I wanted to shake this young woman’s hand – as well as the often-unrecognised

member of the company’s training team who had managed to plant that seed. As interactions go volgende, sakkie and a wish to have a nice day further hardly represent the zenith of customer interaction.

Anyone who has been involved with retail customer service training (or customer experience as it is now frequently called) will attest to the task’s difficulty. Usually this is because of the high rate of staff turnover or because of a poor understanding of the relationship between satisfied –read repeat – customers and the associated positive effect on job security. Unfortunately, there is often a disconnection between the achievement of sales targets and a pay slip.

A past CEO of Scandinavian Airlines, Jan Carlzon, wrote in his seminal book on customer experience that every interaction between a customer and a vendor is a ‘moment of truth’. Get it right and you might have a customer forever, get it wrong – well, they’ll just forget you forever.
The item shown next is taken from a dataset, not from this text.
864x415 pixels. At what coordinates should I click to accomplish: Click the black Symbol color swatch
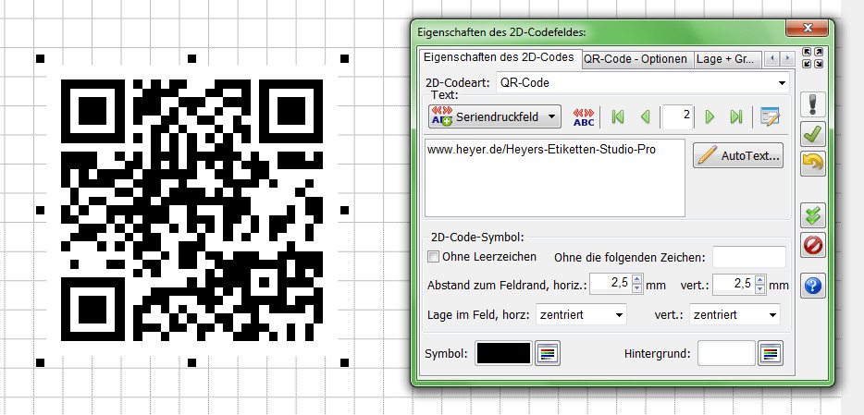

Carlzon goes on to talk of employee empowerment. He opines that if an employee is so constrained by policies and procedures – or worse –mushroom management, they will never be able to deal with a situation that veers away from the norm. A properly trained and

empowered retail team can work wonders. And whatever their role everyone in that team has a part to play. Let me tell you a story.

A clothing manufacturer was hoping to become an approved supplier to a large retailer. Success would bring long-term job security to hundreds of employees, from the executives to the cleaners. One of those cleaners, Sammy, was told that the condition of every part of the factory, including the washrooms, would be inspected and rated. So, Sammy scrubbed and polished, scattering Domestos and Glade with much enthusiasm. Some weeks after the inspection, the CEO gathered all the employees together to share the news that they were now an approved supplier. He thanked everyone for their part in this achievement. That evening Sammy was enjoying a celebratory beer at his local tavern when someone asked what he did. He didn’t say ‘I clean factory washrooms’ –he said, ‘I close deals.’

My friend from the supermarket and Sammy both confirm that it is possible to imbue a sense of belonging, responsibility and empowerment in employees. Because without it there just might not be too many (pay) days further.